Expand Energy expects to accept for payment all Notes validly tendered and not validly withdrawn prior to the Expiration Time and, in accordance with the terms of the Offer to Purchase, will pay all holders of such Notes $1,001.52 per $1,000 principal amount for all Notes accepted in the Tender Offer, including those properly tendered and not validly withdrawn prior to the Expiration Time and those tendered by the guaranteed delivery procedures described within the Offer to Purchase, within three business days after the Expiration Time, or December 3, 2024 (the “Settlement Date”). Also, on the Settlement Date, Expand Energy will pay accrued and unpaid interest from the last interest payment date of the Notes to, but not including, the Settlement Date. For avoidance of doubt, interest on the Notes will cease to accrue on the Settlement Date for all Notes accepted in the Tender Offer, including any such Notes tendered through the guaranteed delivery procedures described within the Offer to Purchase. All Notes purchased on the Settlement Date will subsequently be retired and cancelled. Expand Energy will fund the payment for tendered and accepted Notes with the net proceeds from Expand Energy’s previously announced issuance and sale (the “Notes Offering”) of $750 million aggregate principal amount of its 5.700% Senior Notes due 2035 (the “New Notes”) together with cash on hand.

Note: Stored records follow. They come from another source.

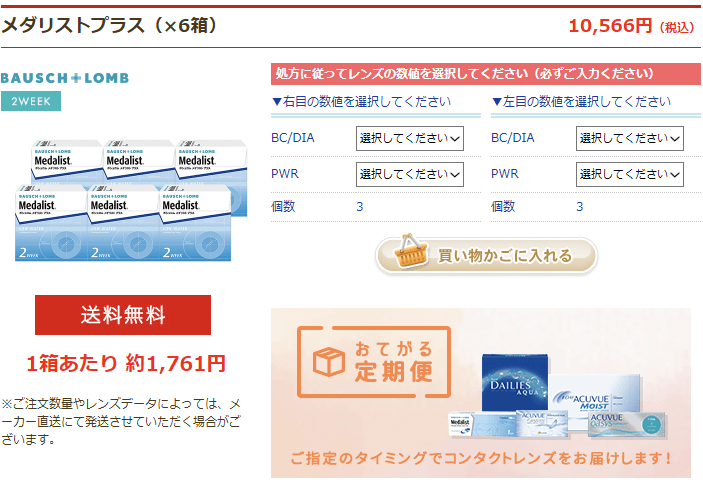The height and width of the screenshot is (486, 703).
Task: Click the 送料無料 red banner
Action: point(123,315)
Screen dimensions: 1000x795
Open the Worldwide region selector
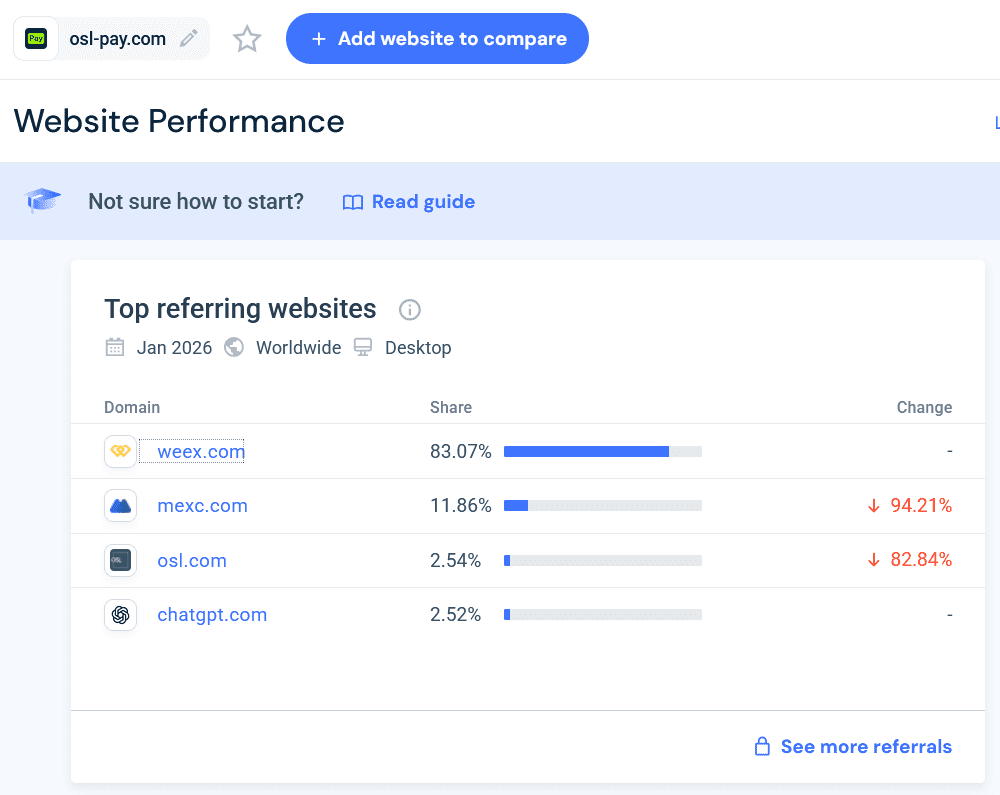click(298, 347)
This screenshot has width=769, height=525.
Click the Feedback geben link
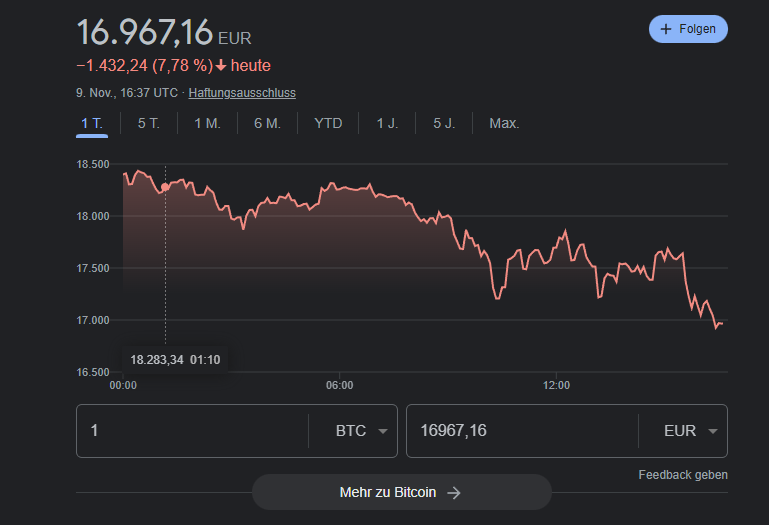coord(683,475)
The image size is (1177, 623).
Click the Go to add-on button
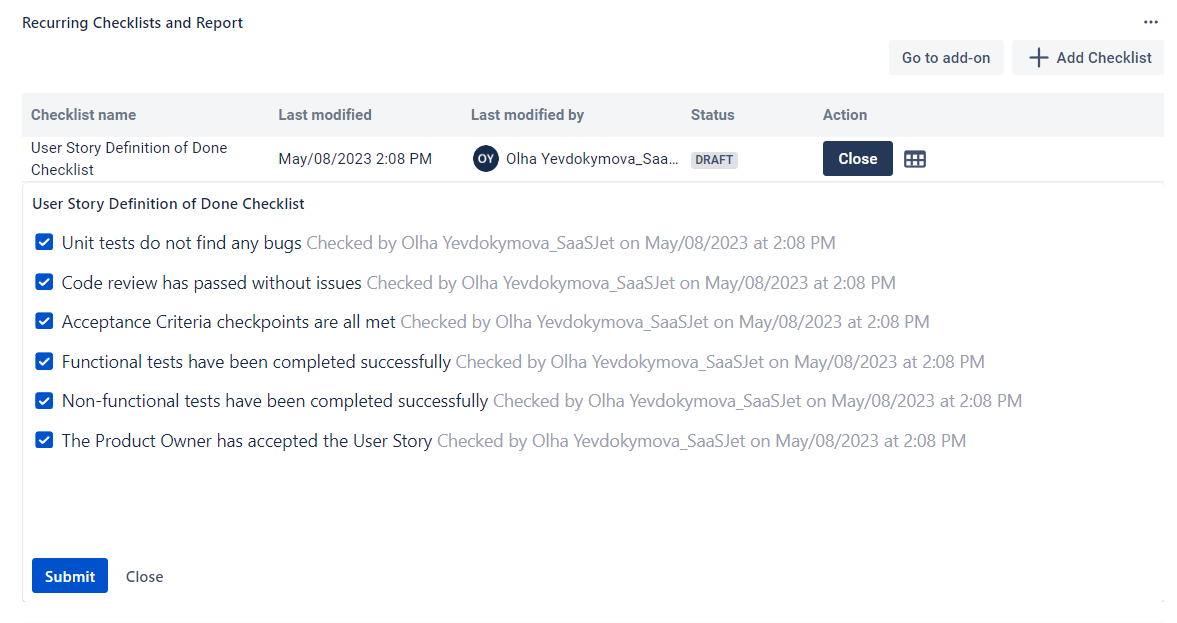click(x=945, y=57)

The consummation of the Tender Offer is subject to, and conditioned upon, the satisfaction or waiver of certain conditions described in the Offer to Purchase.

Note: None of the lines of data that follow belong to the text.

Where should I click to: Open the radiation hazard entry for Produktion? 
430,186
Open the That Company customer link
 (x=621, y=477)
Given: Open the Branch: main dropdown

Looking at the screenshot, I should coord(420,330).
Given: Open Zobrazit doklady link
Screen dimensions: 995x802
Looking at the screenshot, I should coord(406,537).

J.P. Morgan Securities LLC and TD Securities (USA) LLC are acting as dealer managers for the Tender Offer (the “Dealer Managers”). For questions regarding the Tender Offer, the Dealer Managers can be contacted as follows: J.P. Morgan Securities LLC, Liability Management Group, at (866) 834-4666 (toll-free) or (212) 834-4818 (collect) and TD Securities (USA) LLC at +1 (866) 584-2096 (toll-free), +1 (212) 827-2842 (collect), or [email protected].
Copies of the Offer to Purchase and Notice of Guaranteed Delivery are available to holders of the Notes from D.F. King & Co., Inc., the information agent and the tender agent for the Tender Offer. Requests for copies of the Offer to Purchase and Notice of Guaranteed Delivery should be directed to D.F. King & Co., Inc. toll-free at (800) 714-3310, email at [email protected] or at www.dfking.com/exe.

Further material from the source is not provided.